Question

How do you solve $\dfrac{x}{2}+\dfrac{y}{3}=6$ and $\dfrac{x}{3}+\dfrac{y}{2}=12$?

Answer 1

Hint: Multiply $\dfrac{1}{3}$ with the first equation and $\dfrac{1}{2}$ with the second equation to make the coefficient of ‘x’ equal. Then subtract both the equations to get the value of ‘y’. Put that value of ‘y’ in any of the equations to get the value of ‘x’.

Complete step-by-step answer:
The equations we have
$\dfrac{x}{2}+\dfrac{y}{3}=6$……….(1)
$\dfrac{x}{3}+\dfrac{y}{2}=12$……….(2)
Multiplying equation (1) by $\dfrac{1}{3}$, we get
$eq(1)\times \dfrac{1}{3}\Rightarrow \dfrac{1}{3}\left( \dfrac{x}{2}+\dfrac{y}{3} \right)=\dfrac{1}{3}\times 6$
$\Rightarrow \dfrac{x}{6}+\dfrac{y}{9}=2$……….(3)
Multiplying equation (2) by $\dfrac{1}{2}$, we get
$eq(2)\times \dfrac{1}{2}\Rightarrow \dfrac{1}{2}\left( \dfrac{x}{3}+\dfrac{y}{2} \right)=\dfrac{1}{2}\times 12$
$\Rightarrow \dfrac{x}{6}+\dfrac{y}{4}=6$……….(4)
Subtracting equation (4) from equation (3), we get
$\begin{align}
  & \Rightarrow \left( \dfrac{x}{6}+\dfrac{y}{9} \right)-\left( \dfrac{x}{6}+\dfrac{y}{4} \right)=2-6 \\
 & \Rightarrow \dfrac{x}{6}+\dfrac{y}{9}-\dfrac{x}{6}-\dfrac{y}{4}=-4 \\
 & \Rightarrow \dfrac{y}{9}-\dfrac{y}{4}=-4 \\
 & \Rightarrow \dfrac{4y-9y}{36}=-4 \\
 & \Rightarrow -5y=-144 \\
 & \Rightarrow y=\dfrac{-144}{-5} \\
 & \Rightarrow y=\dfrac{144}{5} \\
\end{align}$
Putting the value of ‘y’ in equation (1), we get
$\begin{align}
  & \dfrac{x}{2}+\dfrac{\dfrac{144}{5}}{3}=6 \\
 & \Rightarrow \dfrac{x}{2}+\dfrac{48}{5}=6 \\
 & \Rightarrow \dfrac{x}{2}=6-\dfrac{48}{5} \\
 & \Rightarrow \dfrac{x}{2}=\dfrac{30-48}{5} \\
 & \Rightarrow \dfrac{x}{2}=\dfrac{-18}{5} \\
 & \Rightarrow x=\dfrac{-36}{5} \\
\end{align}$
So, the solution of the equations $\dfrac{x}{2}+\dfrac{y}{3}=6$ and $\dfrac{x}{3}+\dfrac{y}{2}=12$ is $x=\dfrac{-36}{5}$ and $y=\dfrac{144}{5}$.
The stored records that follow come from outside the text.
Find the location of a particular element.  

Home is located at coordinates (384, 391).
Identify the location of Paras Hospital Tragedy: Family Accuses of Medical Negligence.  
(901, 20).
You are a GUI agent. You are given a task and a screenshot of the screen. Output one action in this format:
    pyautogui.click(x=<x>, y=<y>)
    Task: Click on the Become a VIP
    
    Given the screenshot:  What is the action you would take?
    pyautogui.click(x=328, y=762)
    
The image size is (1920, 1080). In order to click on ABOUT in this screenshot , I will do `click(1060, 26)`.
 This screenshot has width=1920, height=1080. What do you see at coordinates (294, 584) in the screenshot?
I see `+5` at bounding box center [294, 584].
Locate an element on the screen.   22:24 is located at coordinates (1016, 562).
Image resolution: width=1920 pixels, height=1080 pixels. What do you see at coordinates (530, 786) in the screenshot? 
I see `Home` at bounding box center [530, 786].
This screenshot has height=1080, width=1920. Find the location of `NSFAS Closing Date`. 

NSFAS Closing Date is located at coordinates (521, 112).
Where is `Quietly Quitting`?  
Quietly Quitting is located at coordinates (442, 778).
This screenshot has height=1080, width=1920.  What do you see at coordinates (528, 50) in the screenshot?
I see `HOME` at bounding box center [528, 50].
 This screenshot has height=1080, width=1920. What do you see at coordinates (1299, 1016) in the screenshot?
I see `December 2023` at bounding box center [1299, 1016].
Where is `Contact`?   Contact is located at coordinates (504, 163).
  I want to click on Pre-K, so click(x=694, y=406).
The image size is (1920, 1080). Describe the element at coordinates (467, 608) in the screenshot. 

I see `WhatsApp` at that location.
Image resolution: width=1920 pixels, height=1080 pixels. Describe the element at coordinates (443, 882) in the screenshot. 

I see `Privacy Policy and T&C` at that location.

Note: The equations can also be brought to linear form. Multiplying both the equations by ‘6’ we obtain the equations as $3x+2y=36$ and $2x+3y=72$. Now, the equations can be solved by equating the coefficients of ‘x’ or ‘y’ and then putting the value of one of them in any of the equations to obtain the other one.